- Exercise goal:
Nothing but the lines from the one containing "Where should I click to: Select" through the end of the data should be output, each reproduced exactly.

- Provided records:
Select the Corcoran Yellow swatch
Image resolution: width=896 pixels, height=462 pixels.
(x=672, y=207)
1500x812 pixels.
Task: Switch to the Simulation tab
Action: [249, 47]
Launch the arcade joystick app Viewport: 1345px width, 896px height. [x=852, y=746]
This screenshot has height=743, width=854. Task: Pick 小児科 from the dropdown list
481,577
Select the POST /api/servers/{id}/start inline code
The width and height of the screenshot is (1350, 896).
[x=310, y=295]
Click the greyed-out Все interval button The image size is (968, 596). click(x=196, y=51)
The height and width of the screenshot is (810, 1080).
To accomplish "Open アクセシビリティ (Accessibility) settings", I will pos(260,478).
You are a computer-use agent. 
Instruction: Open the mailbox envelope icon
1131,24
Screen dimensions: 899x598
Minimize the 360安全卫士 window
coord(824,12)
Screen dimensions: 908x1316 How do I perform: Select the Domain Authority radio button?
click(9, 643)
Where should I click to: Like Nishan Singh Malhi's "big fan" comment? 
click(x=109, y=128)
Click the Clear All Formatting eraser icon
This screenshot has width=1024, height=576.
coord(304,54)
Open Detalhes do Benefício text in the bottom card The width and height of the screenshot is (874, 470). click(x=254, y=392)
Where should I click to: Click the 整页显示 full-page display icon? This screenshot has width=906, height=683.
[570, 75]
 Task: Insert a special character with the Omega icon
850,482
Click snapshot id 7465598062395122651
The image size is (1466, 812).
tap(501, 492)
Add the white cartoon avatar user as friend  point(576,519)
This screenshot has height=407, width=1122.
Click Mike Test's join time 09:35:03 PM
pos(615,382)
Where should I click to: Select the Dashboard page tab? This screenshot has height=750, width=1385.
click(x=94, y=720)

- Answer area:
Where should I click to: Select the Dashboard page tab? This screenshot has height=750, width=1385.
click(x=94, y=720)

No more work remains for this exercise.